**Your objective:**
Please answer these questions about the message on 128-bit file systems below.
1. What does Python give as the value of 2**64?
2. Roughly how long did it take to burn through the first thirty-two bits?
3. How many protons does it take to weigh 1 gram?

On 11/21/05, Diego Calleja <[email protected]> wrote:
If It happenned, Sun or someone has port it to linux.
We will need some VFS changes to handle 128 bit FS as "Jörn ENGEL"
mentionned previous mail in this thread. Is there any plan or action
to make VFS handle 128 bit File Sytems like ZFS or future 128 bit
File Systems ? Any VFS people reply to this, please?


I believe that on 64 bit platforms, Linux has a 64 bit clean VFS. Python says 2**64 is 18446744073709551616, and that's roughly:
18,446,744,073,709,551,616 bytes
18,446,744,073,709 megs
18,446,744,073 gigs
18,446,744 terabytes
18,446 ...  what are those, petabytes?
18 Really big lumps of data we won't be using for a while yet.

And that's just 64 bits. Keep in mind it took us around fifty years to burn through the _first_ thirty two (which makes sense, since Moore's Law says we need 1 more bit every 18 months). We may go through it faster than we went through the first 32 bits, but it'll last us a couple decades at least.

Now I'm not saying we won't exhaust 64 bits eventually. Back to chemistry, it takes 6.02*10^23 protons to weigh 1 gram, and that's just about 2^79, so it's feasible that someday we might be able to store more than 64 bits of data per gram, let alone in big room-sized clusters. But it's not going to be for years and years, and that's a design problem for Sun.

**Information given:**
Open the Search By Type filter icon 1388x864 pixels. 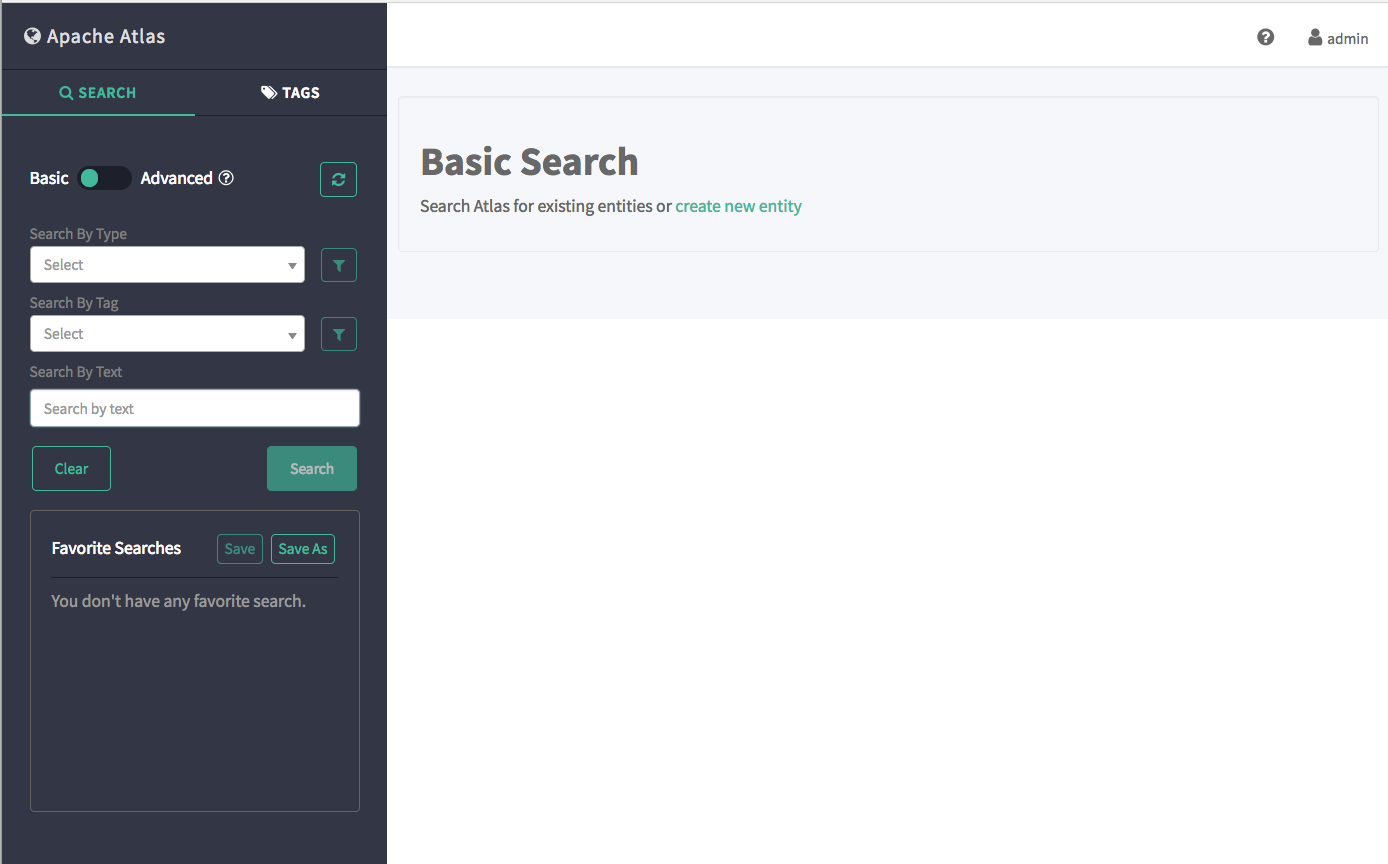(x=338, y=265)
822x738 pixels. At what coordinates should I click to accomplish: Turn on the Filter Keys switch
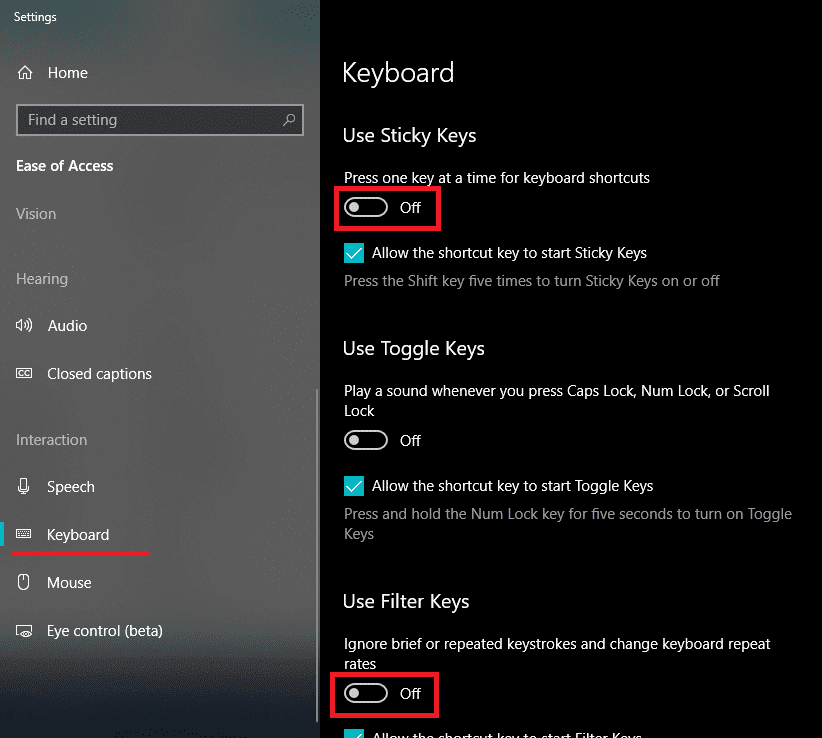click(365, 694)
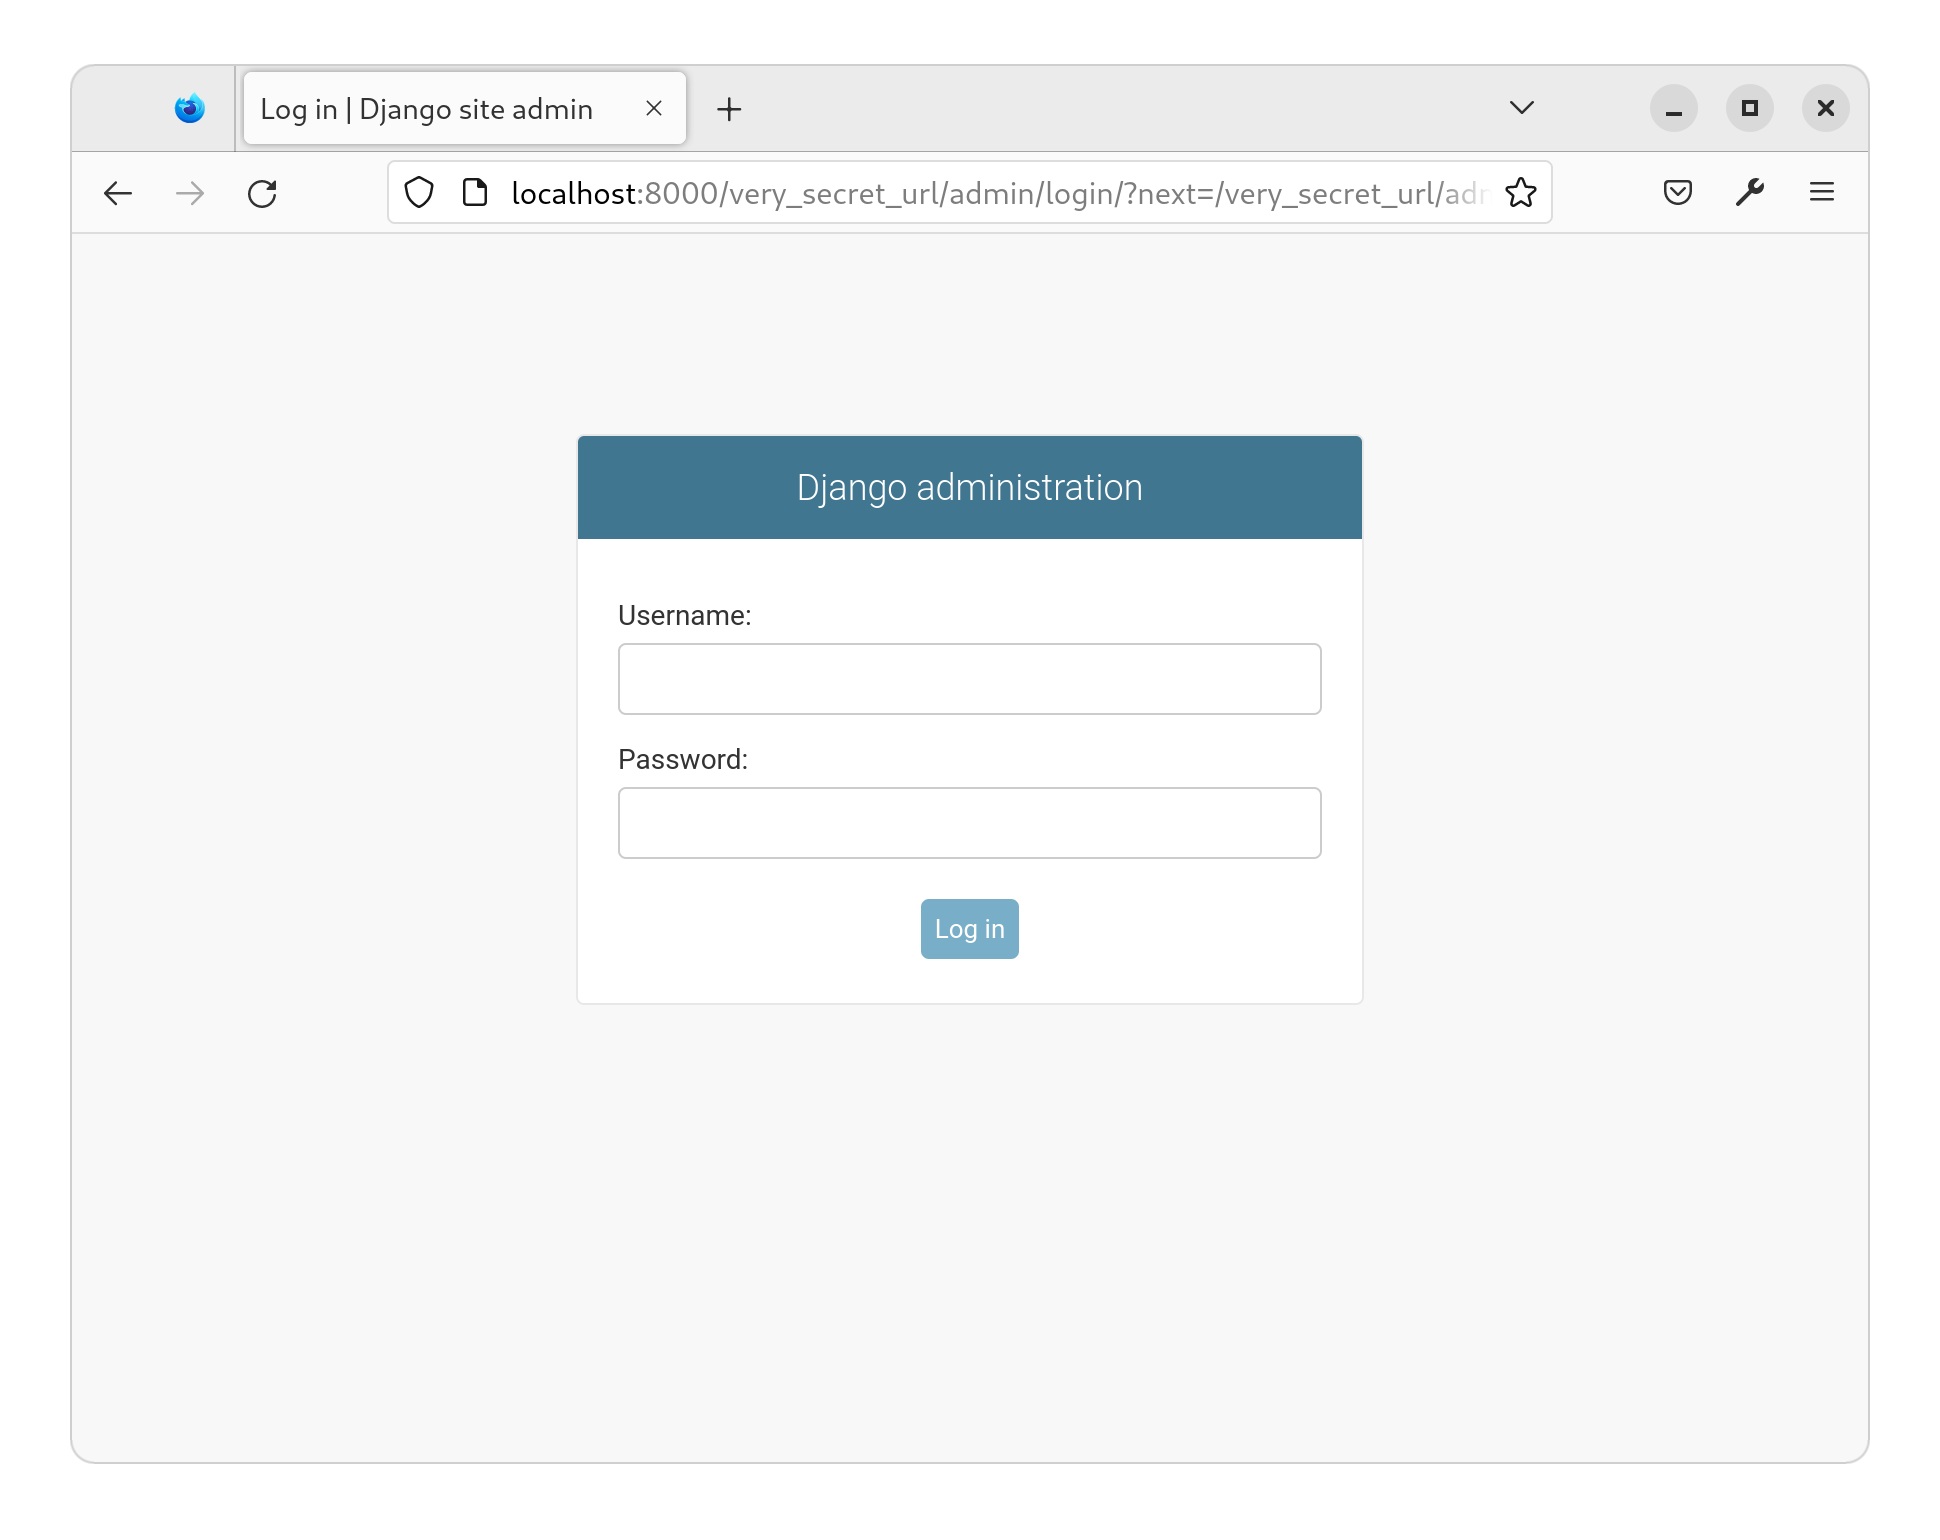Bookmark this page with the star icon
Viewport: 1940px width, 1540px height.
pyautogui.click(x=1520, y=192)
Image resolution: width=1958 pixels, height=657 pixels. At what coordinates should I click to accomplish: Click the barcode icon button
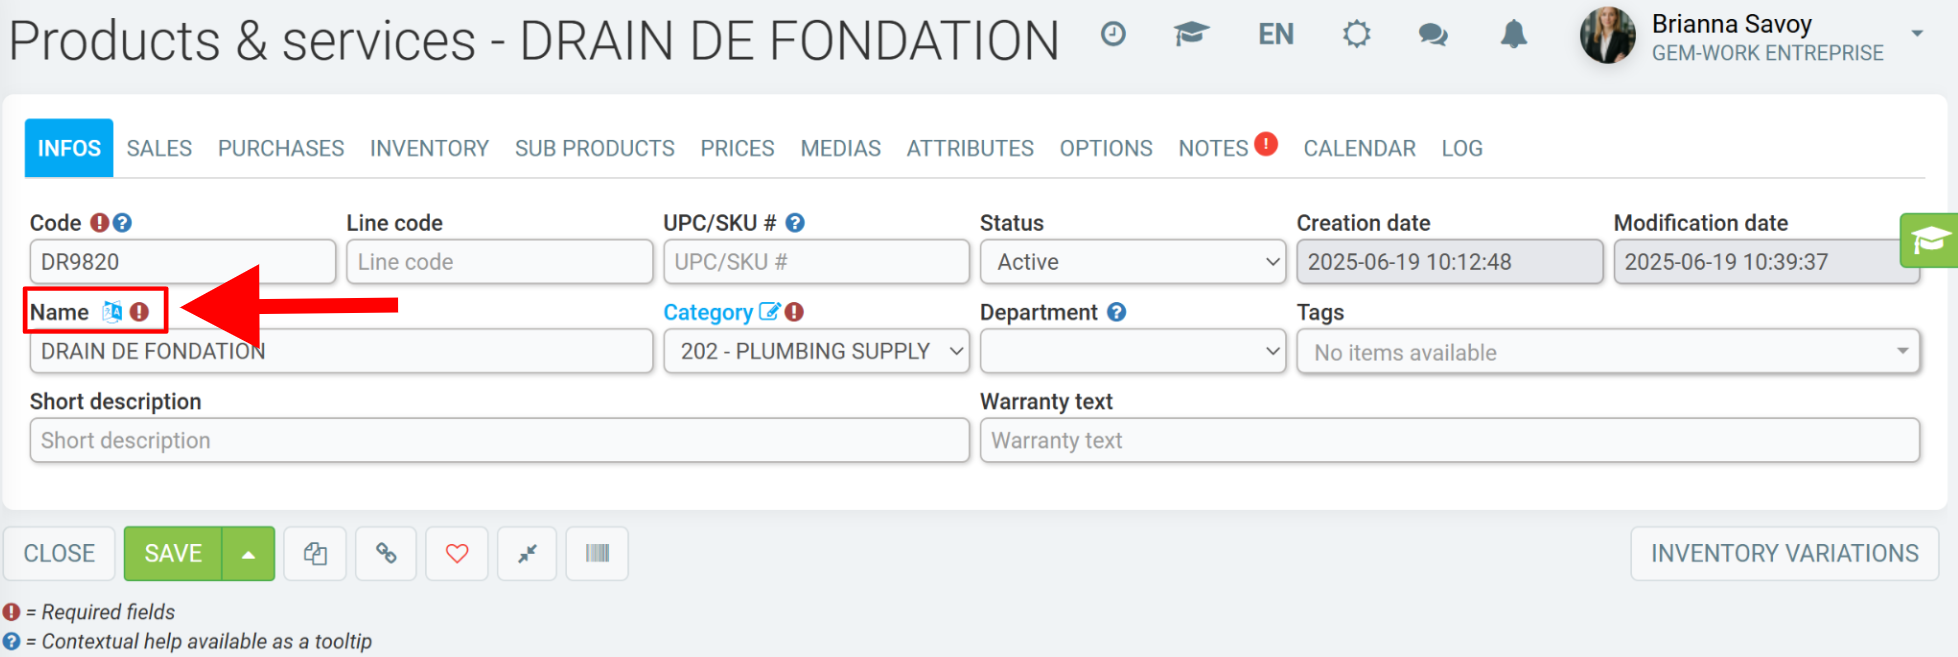[x=597, y=553]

**Solved exercise:**
1. 18446744073709551616
2. Around fifty years
3. 6.02*10^23